China National Cereals, Oil, and Foodstuffs Corp. (COFCO), China’s largest grains trader, has agreed to pay $1.5 billion for a majority stake in Noble Group Limited’s agribusiness unit. As part of the deal, Hopu Investment Management Co., a Chinese private equity firm, will partner with COFCO to provide one third of the investment for the agribusiness unit.

Together, the companies will form a joint venture that links Noble’s international commodities trading business with COFCO’s domestic processing and distribution operations. The joint venture will cut out trading intermediaries and give China direct access to global commodity suppliers.

Noble’s agribusiness operations include sugar mills in Brazil, soybean crushing plants in Argentina, Paraguay and Uruguay, and grain silos in Ukraine. Altogether, the unit has more than 13,000 employees and an audited book value of $2.8 billion, according to Noble.
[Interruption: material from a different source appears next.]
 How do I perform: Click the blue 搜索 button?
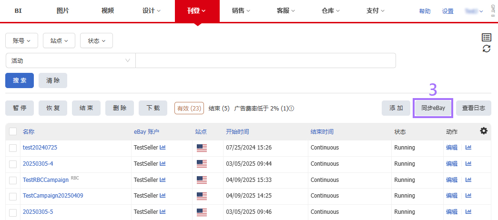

The joint venture could provide a boost to Noble, which posted a 48 percent net profit loss for 2013. The company first expressed interest in an initial public offering (IPO) for its agribusiness unit in 2011. The IPO could have raised $700 million, but the deal fell apart as commodity prices began falling.

News of the COFCO-Noble talks comes just one month after COFCO made its first major overseas acquisition of a trading house by purchasing a 51 percent stake in Dutch agricultural trading house Nidera for nearly $1.3 billion. The two deals, with a total price tag of $2.8 billion, are the biggest overseas acquisitions in China’s grain sector, according to Reuters.